→ What you are asked to do: Pull out every line below that contains the word "color".

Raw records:
** BEGIN **

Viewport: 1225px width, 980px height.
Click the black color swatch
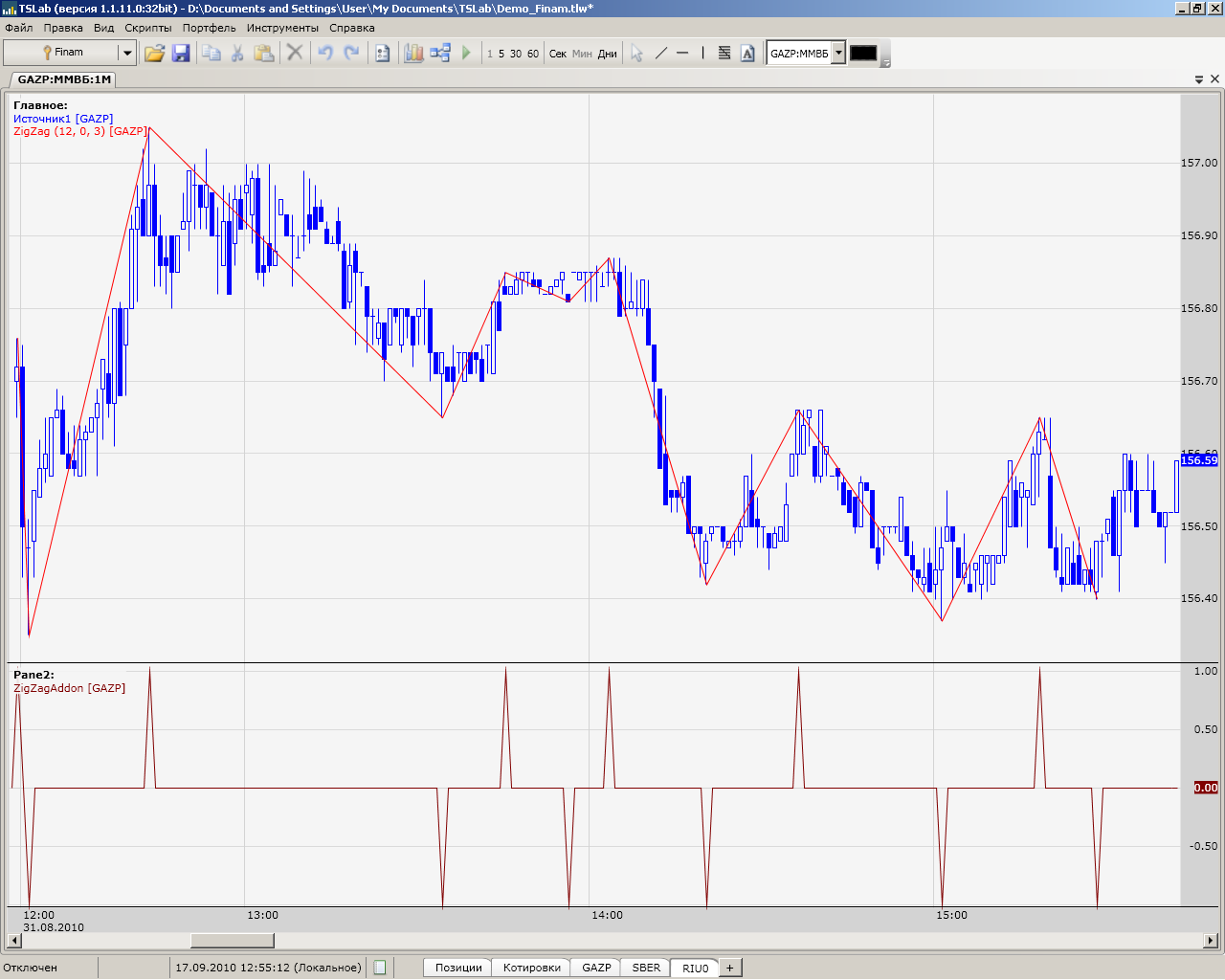pos(863,54)
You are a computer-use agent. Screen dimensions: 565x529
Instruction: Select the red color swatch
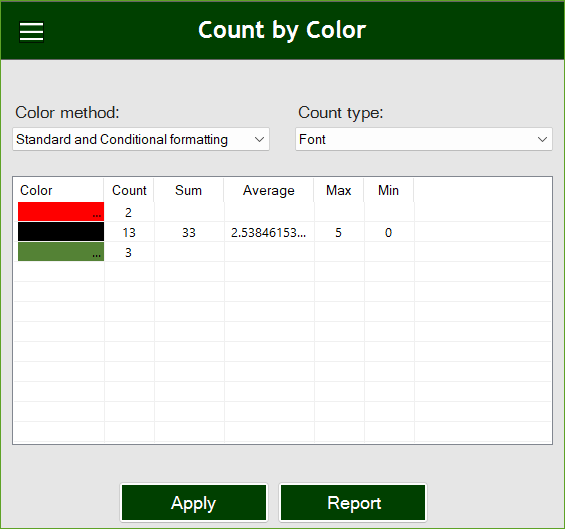[x=61, y=212]
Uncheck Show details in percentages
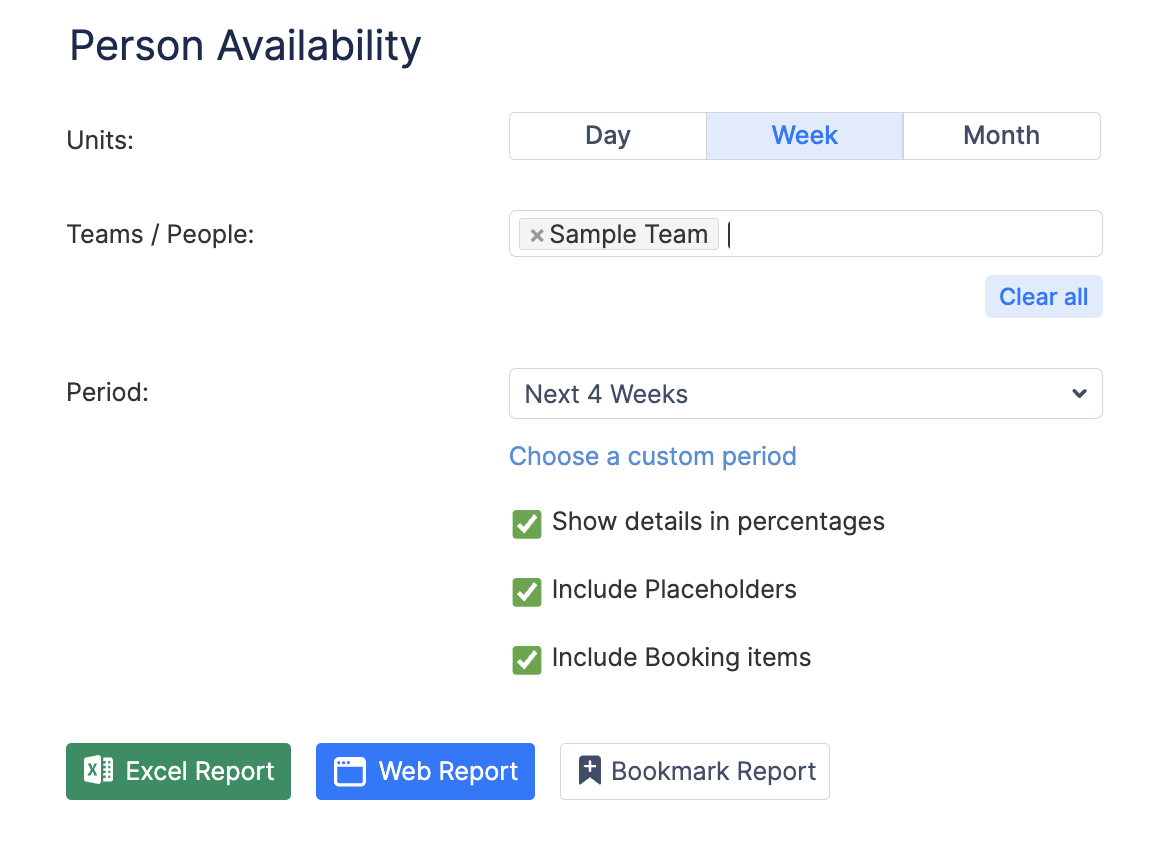1166x846 pixels. pyautogui.click(x=526, y=523)
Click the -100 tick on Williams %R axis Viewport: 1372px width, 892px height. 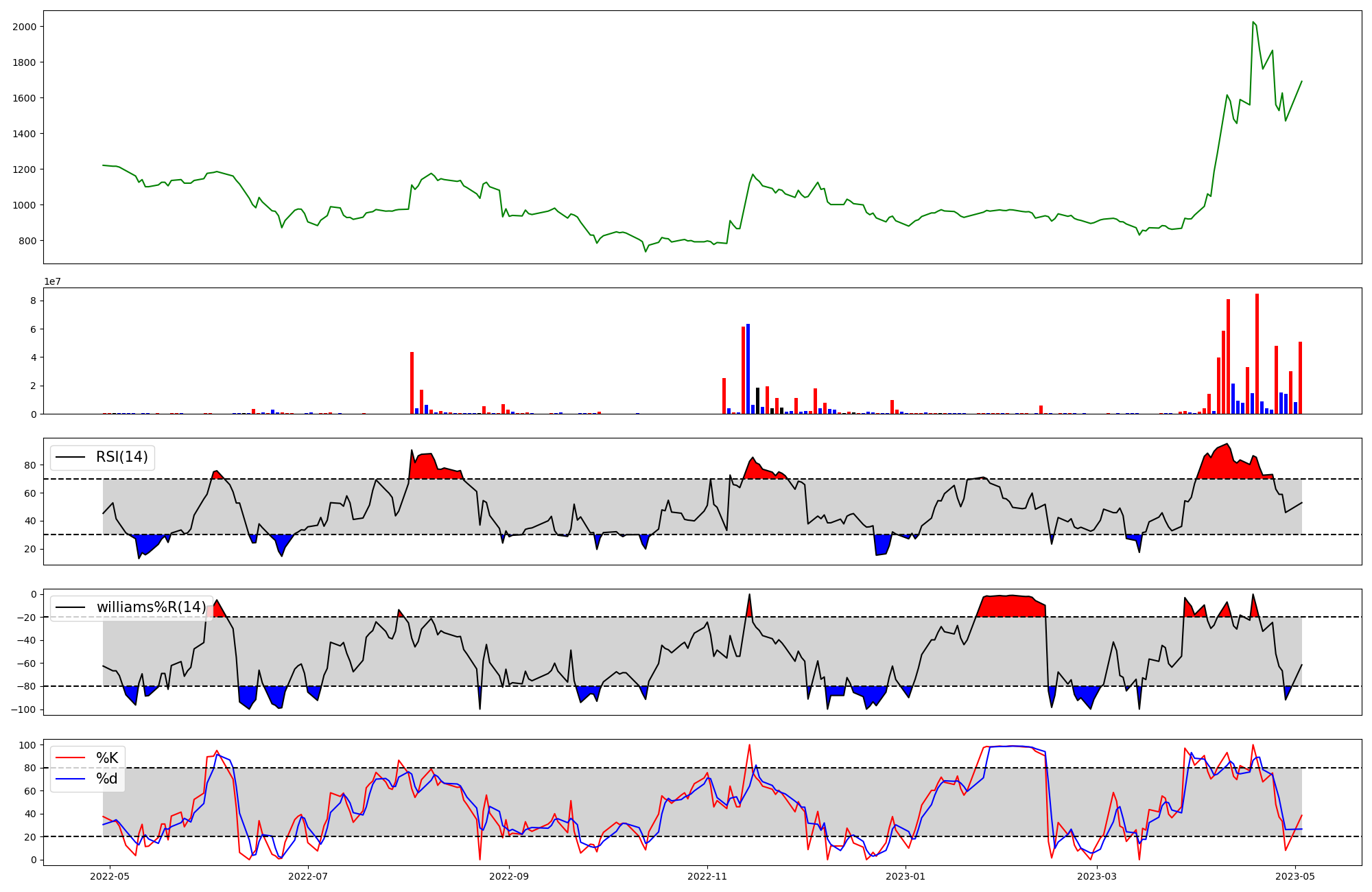(24, 709)
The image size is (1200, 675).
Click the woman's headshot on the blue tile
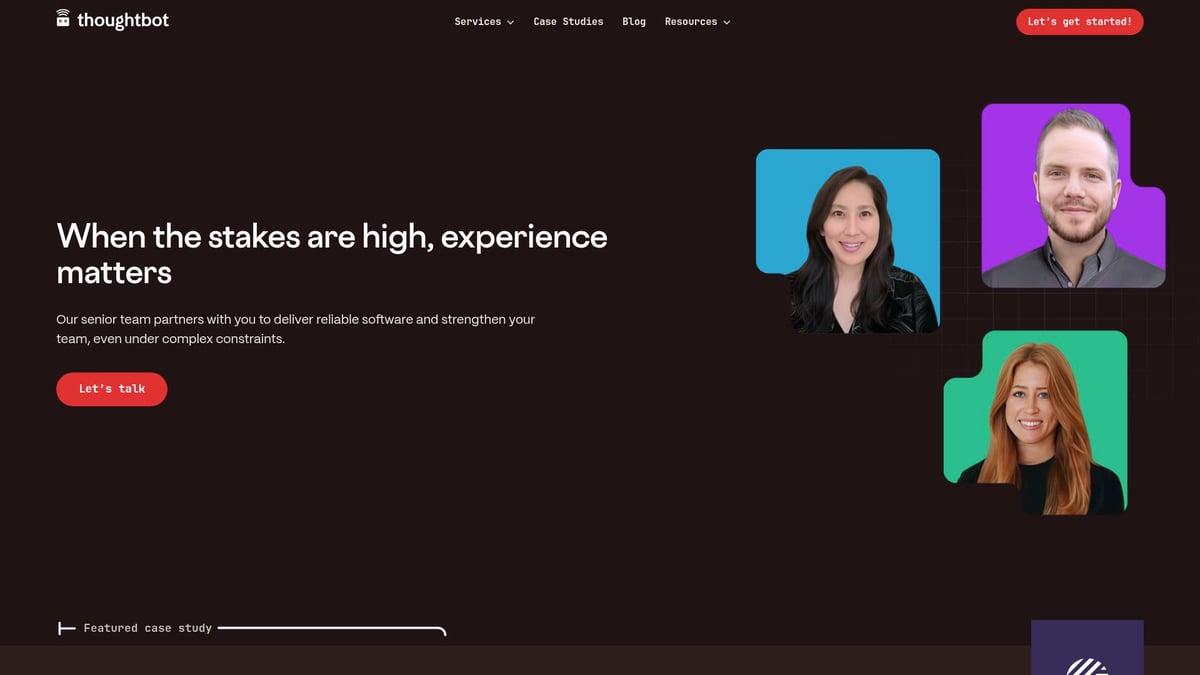848,240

** END **

→ Solution:
Click the black color swatch
Instruction: Select the red color swatch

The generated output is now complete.